Exley publicou um estudo em 2018 que examinou a presença de alumínio nos cérebros doados de cinco pessoas com autismo, sugerindo que isso poderia “implicar” o alumínio no desenvolvimento do autismo. Quando solicitado a elaborar, Exley disse em um e-mail que não conhecia o status de vacinação dos doadores de cérebro devido a regras de confidencialidade.
Ele disse em uma postagem no Substack em 1º de outubro que escreveu a Kennedy antes da coletiva de Trump para lembrar o secretário de que o alumínio “é a causa do autismo profundo”.
Em um e-mail ao The New York Times na semana passada, Exley escreveu: “O Secretário Kennedy pede meu conselho sobre alumínio em adjuvantes, pois sou a principal autoridade em exposição humana ao alumínio”.
Em uma entrevista em uma reunião da Associação Nacional de Governadores em julho, Kennedy disse que os Institutos Nacionais de Saúde estavam estudando ligações entre alumínio e alergias. Um novo grupo de trabalho do CDC também declarou que examinará se existe uma ligação entre diferentes adjuvantes de alumínio e risco de asma.
Ofer Levy, diretor do programa de vacinas de precisão no Hospital Infantil de Boston, disse que o NIH já investiu dezenas de milhões no desenvolvimento de adjuvantes de próxima geração, ou amplificadores imunológicos como o alumínio. Ele disse que houve questões sobre o papel do alumínio nas alergias, dado como ele estimula certas células imunológicas. Mais estudos sobre a segurança das vacinas são sempre bem-vindos, diz ele.
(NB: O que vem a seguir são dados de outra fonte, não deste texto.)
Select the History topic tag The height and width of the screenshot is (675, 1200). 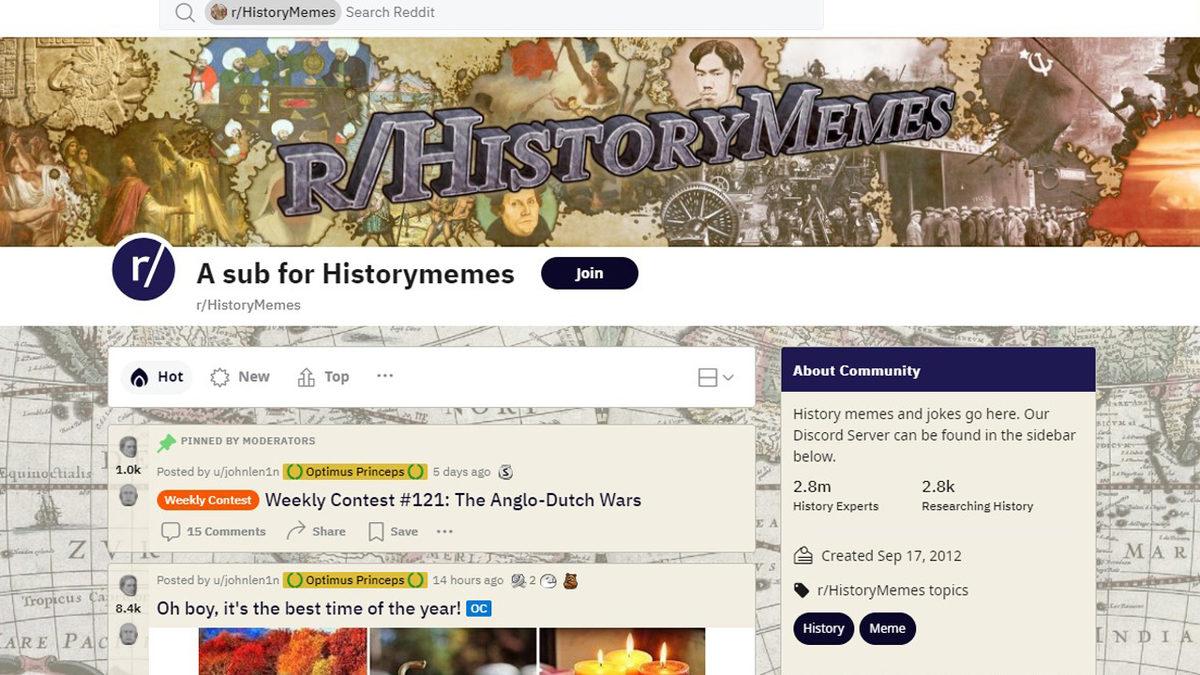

Empresas que fabricam vacinas infantis incluem Merck, Pfizer, GSK e Sanofi. Representantes de algumas empresas disseram que os adjuvantes de alumínio, ou estimuladores imunológicos, têm um histórico de segurança bem compreendido. Substitutos seriam novos e precisariam ser avaliados um a um contra patógenos para cada doença coberta, eliminando o uso de vacinas combinadas que cobrem várias doenças.
Vários representantes de empresas disseram que não haviam recebido contato de autoridades federais de saúde sobre o assunto.
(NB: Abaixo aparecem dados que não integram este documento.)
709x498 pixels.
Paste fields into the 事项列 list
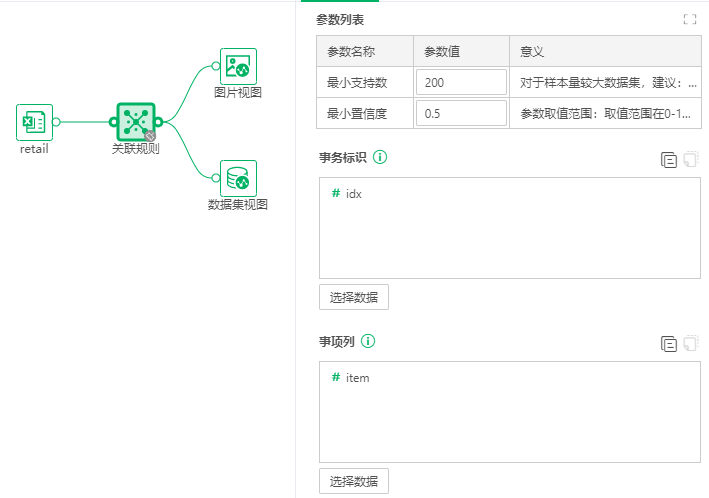coord(691,344)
Se Kennedy decidisse agir decisivamente contra o alumínio em vacinas, ele poderia tentar fazê-lo através da FDA, que as aprova. A agência pode retirar produtos do mercado se houver fortes novas evidências de danos ou falta de eficácia. O processo, se contestado, pode levar anos.
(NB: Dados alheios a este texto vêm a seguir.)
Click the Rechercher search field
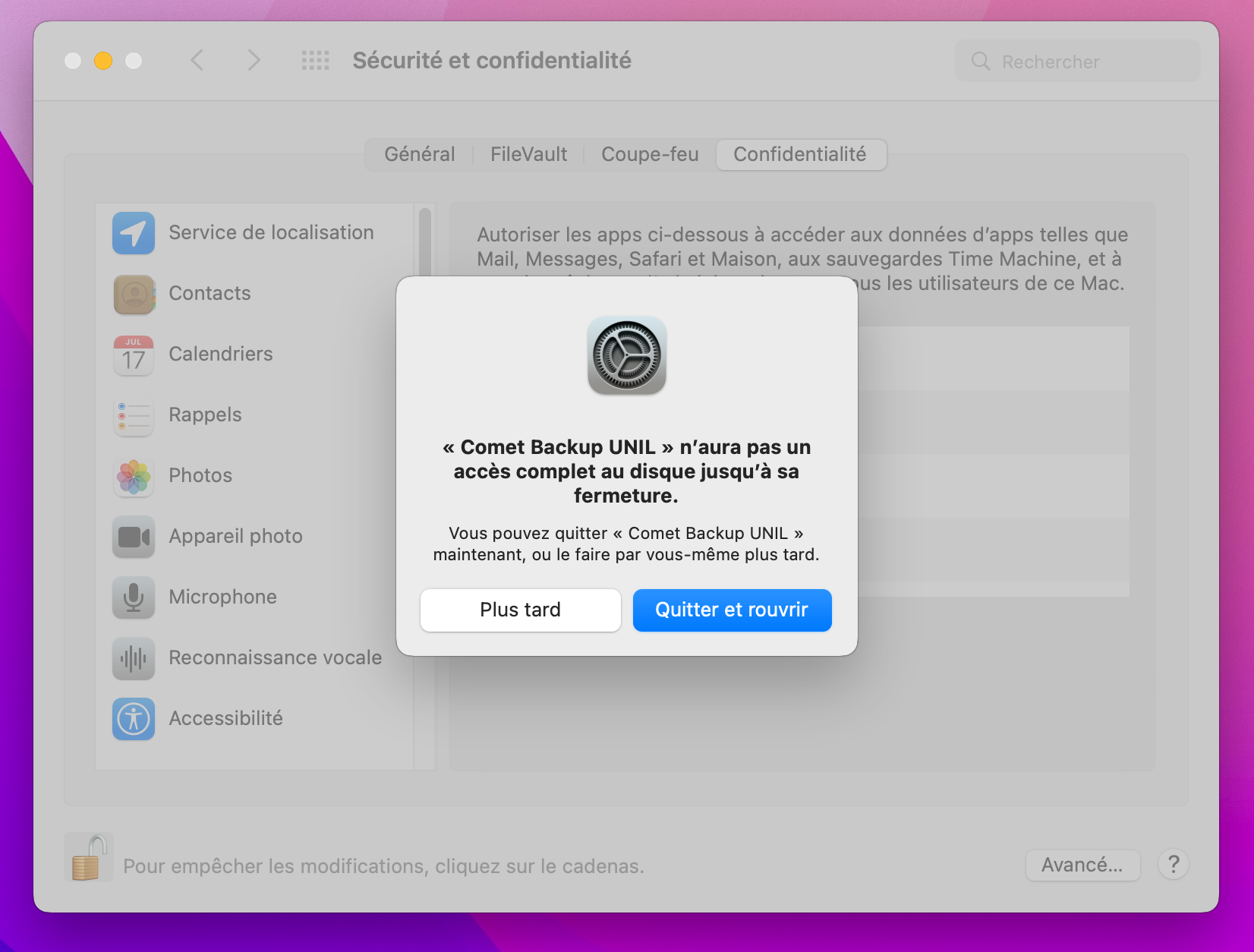This screenshot has height=952, width=1254. point(1078,61)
O comitê de vacinas do CDC poderia enfraquecer sua recomendação para vacinas que contêm sais de alumínio, um esforço que provavelmente corroeria ainda mais a confiança nas vacinas. Também provavelmente reduziria o uso de vacinas infantis, particularmente em estados que vinculam suas regras ou regulamentos às decisões do comitê.